Ralf Schumacher thinks a reduction in motor racing "hype" in the country could mean that not a single German driver is on the grid in 2021.
There is speculation Sebastian Vettel, who is definitely leaving Ferrari, may actually now retire. He is currently the only German driver in F1.
But ten years ago, a full one third of the grid was German, including Vettel, Michael Schumacher, Nico Rosberg, Nico Hulkenberg, Adrian Sutil, Nick Heidfeld and Timo Glock.
"There were always phases in Formula 1 in which certain countries are very strong," former Williams and Toyota driver Schumacher told RTL.
"The Germans benefitted from a huge hype that for sure was triggered by my brother. There was huge interest in Germany, also in terms of marketing, TV and viewers. That has turned a bit.
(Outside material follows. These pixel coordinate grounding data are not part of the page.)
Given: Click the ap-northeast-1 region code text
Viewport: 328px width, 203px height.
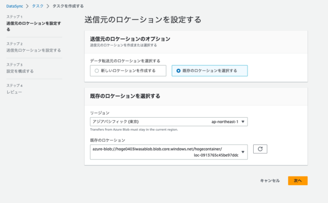Looking at the screenshot, I should click(224, 122).
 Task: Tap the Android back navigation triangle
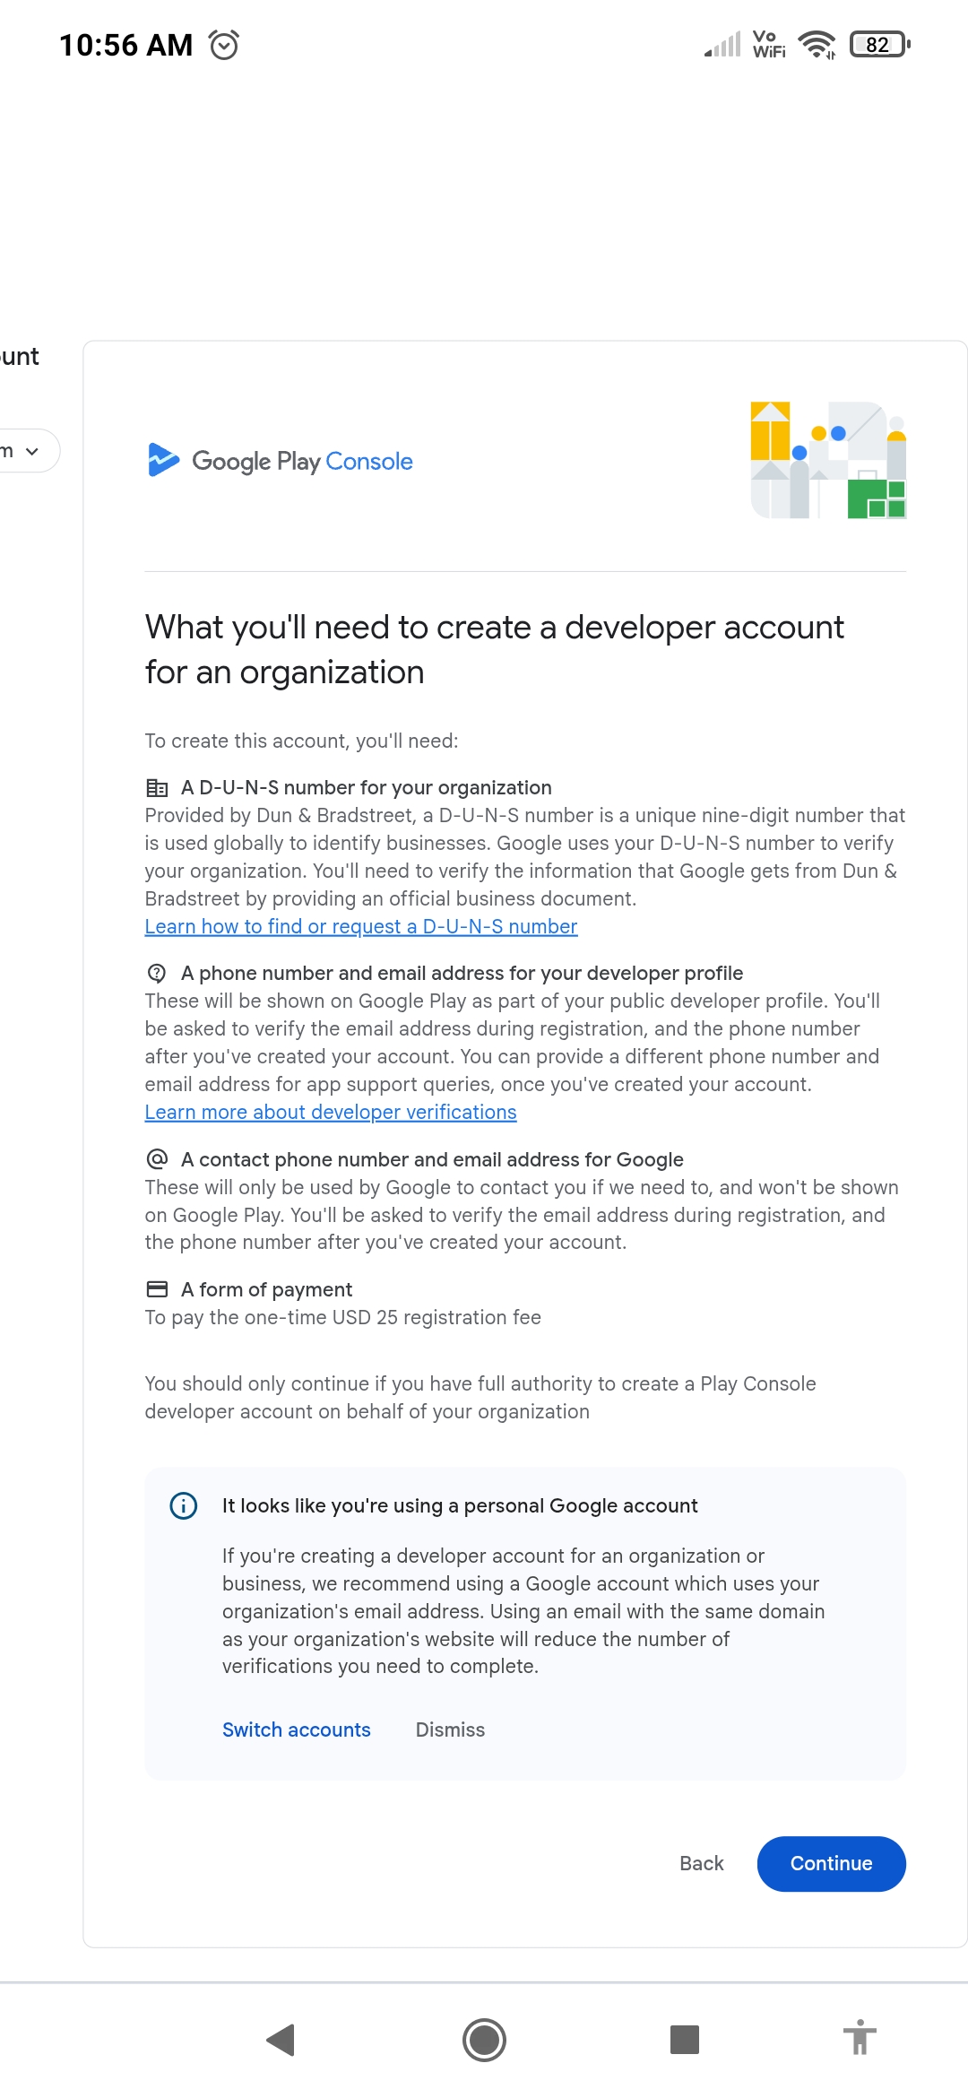[x=281, y=2040]
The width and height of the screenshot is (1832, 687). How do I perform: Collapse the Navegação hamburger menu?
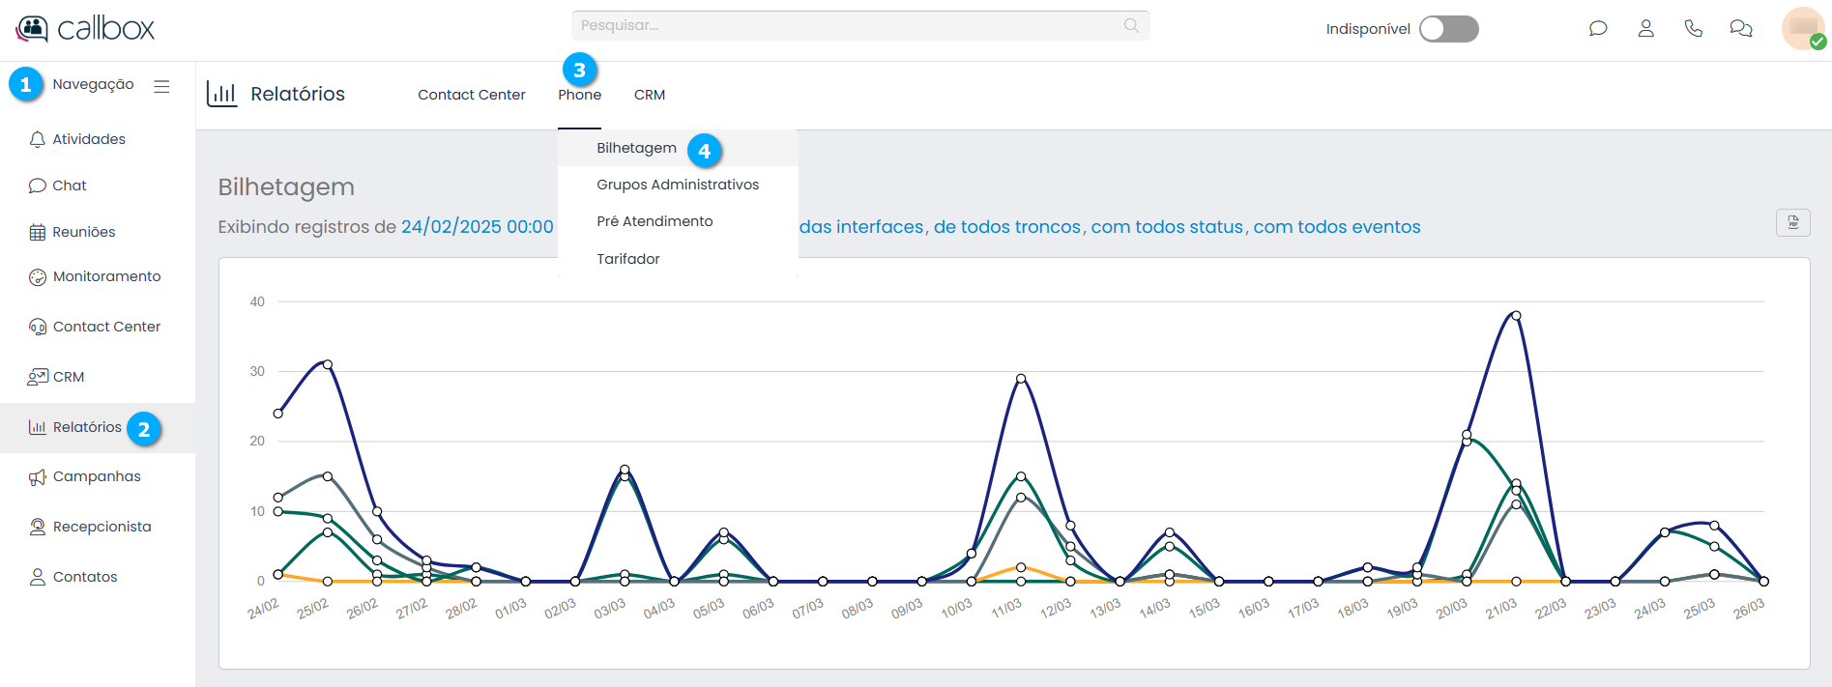click(x=161, y=86)
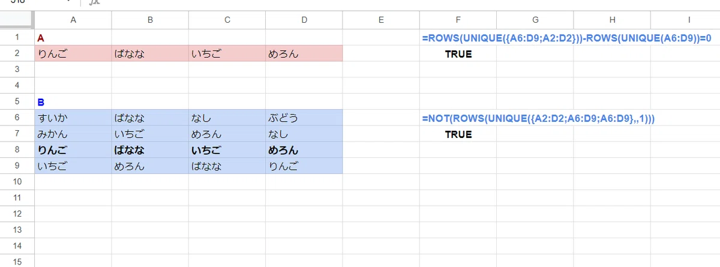Viewport: 720px width, 267px height.
Task: Select cell A2 containing りんご
Action: click(x=73, y=54)
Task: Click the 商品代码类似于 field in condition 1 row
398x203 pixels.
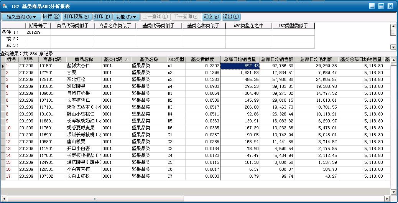Action: 72,32
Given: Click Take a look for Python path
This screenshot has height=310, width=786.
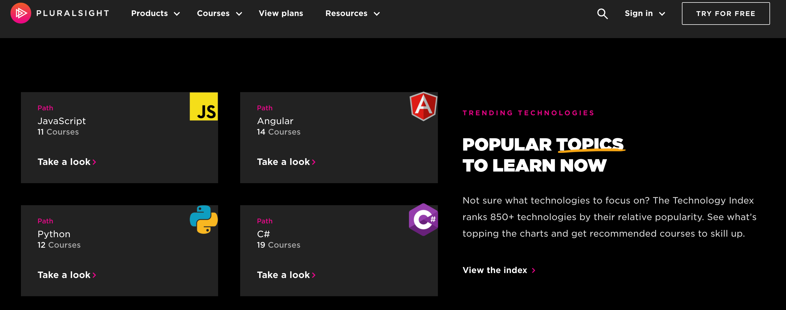Looking at the screenshot, I should (64, 275).
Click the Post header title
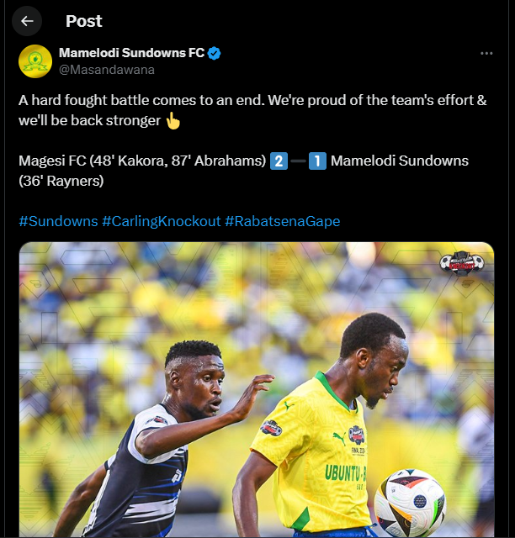The image size is (515, 538). coord(84,21)
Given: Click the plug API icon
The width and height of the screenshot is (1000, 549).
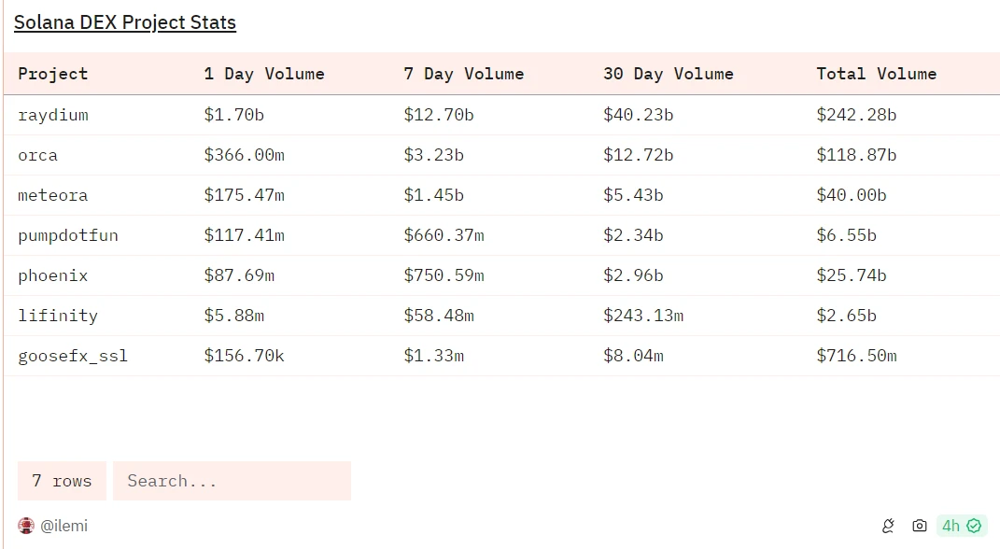Looking at the screenshot, I should coord(888,526).
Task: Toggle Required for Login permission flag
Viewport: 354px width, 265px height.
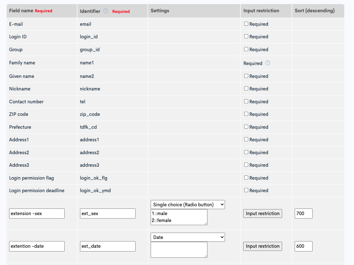Action: tap(246, 177)
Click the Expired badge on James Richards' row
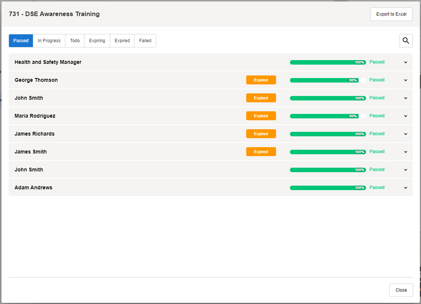 [x=261, y=134]

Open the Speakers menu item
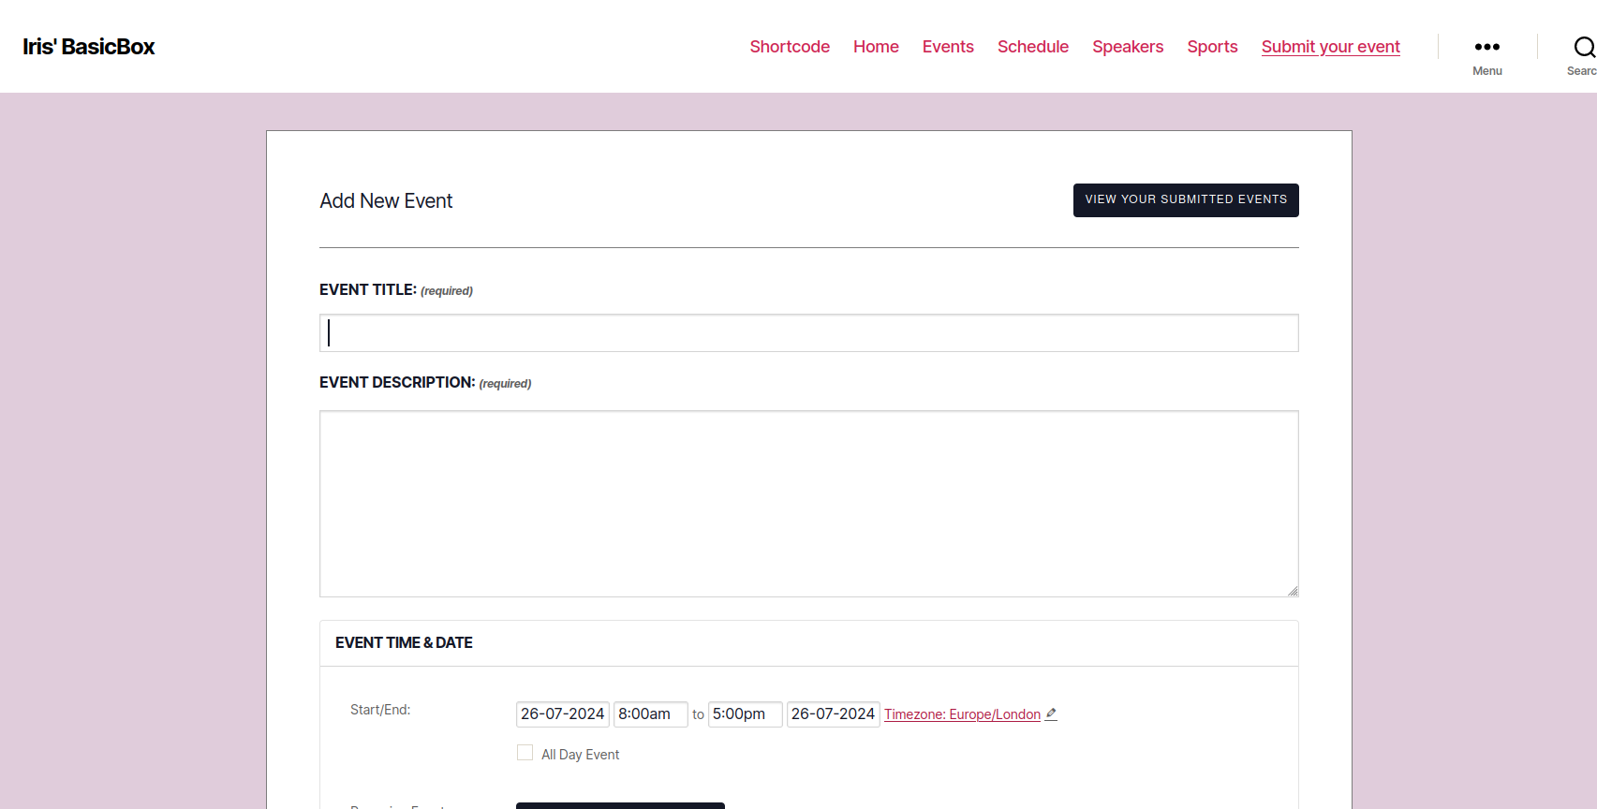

We don’t feel that anymore," Ralf added.
Indeed, the German GP no longer features on the calendar, even though Hockenheim has been mentioned for a potential corona-era ’ghost race’.
Schumacher thinks the ’hype’ in Britain is arguably now the strongest.
"Even if you can’t necessarily tell from the number of drivers, the hype is very strong there due to Lewis Hamilton," he said. "I can imagine that there will be more going on from Britain.
"In Germany, the entire world of motorsport struggles," said Schumacher, amid reports that the German touring car championship DTM could collapse.
"I’ve been talking about us having a huge problem for eight years," he added. "It starts in karting - we have hardly any tracks left, so the kart drivers are getting fewer and fewer.
"If you don’t have seedlings, you don’t get any trees at the end of the day. And that’s what is happening to us."
Germany’s faint hope of having another F1 driver any time soon is Schumacher’s own nephew, Mick Schumacher.
"Mick has proved that he can drive a car," Ralf said. "Otherwise he would not be Formula 3 champion.
"His first year in Formula 2 was quite passable, he had some good results and even a win. It’s all good, but it’s reassessed every year. He is now in his second year.
"He doesn’t necessarily have to win, but should be in the top five or ideally the top 3. But we shouldn’t put too much pressure on him either," he added.
"So far, the signs are good. He is also a Ferrari junior, so he has every opportunity."